Another point that the courts consider when deciding whether to impose a clickwrap against a company is the Agency`s law. To retain the employer, a worker must have real or obvious power. In most cases, employees of the company are not directly informed that they can link the company, i.e. they have no real authority. Instead, the courts must decide whether a worker had the right to enter into a contract on behalf of the employer. In three cases above, the companies argued that the employee is not clearly entitled to accept the agreement online. In any event, the court had to decide whether it was reasonable for the software provider to believe that the employee was clearly entitled to hire him. Although the courts have held certain Clickwrap licences as enforceable contracts, the result is not that all Clickwrap licences are enforceable. Clickwrap licenses must continue to meet the applicability criteria of a unilateral form contract. See z.B. Bragg v. Linden Research, Inc., 487 F.Supp.2d 593 (E.D. Pa.
2007), in which the judge characterized certain aspects of the Second Life Clickwrap agreement as “unseritly and therefore unenforceable.”  However, it is important to note that there will be situations where Internet companies may be well advised not to use click-wrap agreements. For example, click-wrap agreements are more appropriate when end-users are expected as individuals and not as organizations. Potential problems arise when a company, not an individual, enters into a click-wrap agreement. In this case, the online retailer must ensure that the person who clicks on acceptance has the power and power to accept on behalf of the company.
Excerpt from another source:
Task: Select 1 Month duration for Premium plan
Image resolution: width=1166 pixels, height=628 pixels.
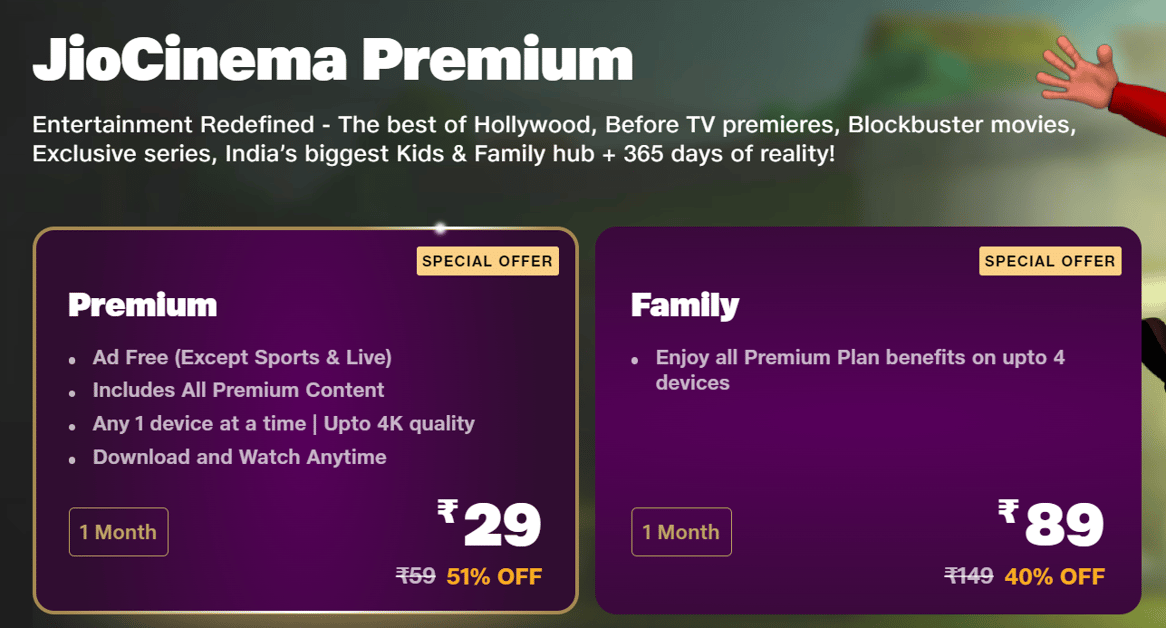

Of particular concern is the ability of a worker to engage the employer in non-competitive agreements and other contractual provisions for goods and services other than the software product downloaded, installed or used by that employee. Digital signatures are best when authenticity and security are important. This problem can be particularly important in business-to-business transactions (“B2B”). In addition to existing legislation, the case law establishes best practices in the design and presentation of clickwrap agreements. Here are some high-level tips from our in-house legal team: If an online contract is applicable, some steps can be taken to increase the likelihood of imposing click-wrap agreements internationally. Internet companies should strive to translate the terms of the Click Wrap agreement into the national language and to comply with local laws. In addition, in Spain, all packaging must be in Spanish.
In France, online documentation and help must be done in French. In addition, there will be country-by-country differences in consumer guarantee requirements, which should be reflected in click-wrap agreements in these countries. Local advisors should be maintained and consulted to ensure that necessary changes are made so that click-wrap agreements can be applied to individuals and businesses in these countries. The fact that click-wrap agreements can be applied does not mean that any agreement is effectively applicable. Contracting parties must continue to adhere to the principles of ordinary contract law in order to determine the applicability of certain agreements. In principle, internet companies should be sure that end-users have expressed their agreement in favour of a reasonably rated deposit. Among other things, there is a “meeting of minds,” that is, the parties intended to be related to the conditions imposed. This can be particularly important for take-it or leave-it agreements, which are often used in the online contract when a customer is asked to accept non-negotiable terms. For the most part, potential licensees are presented under a Clickwrap agreement with the proposed licensing conditions and are obliged to express explicitly and clearly their consent or refusal before accessing the product.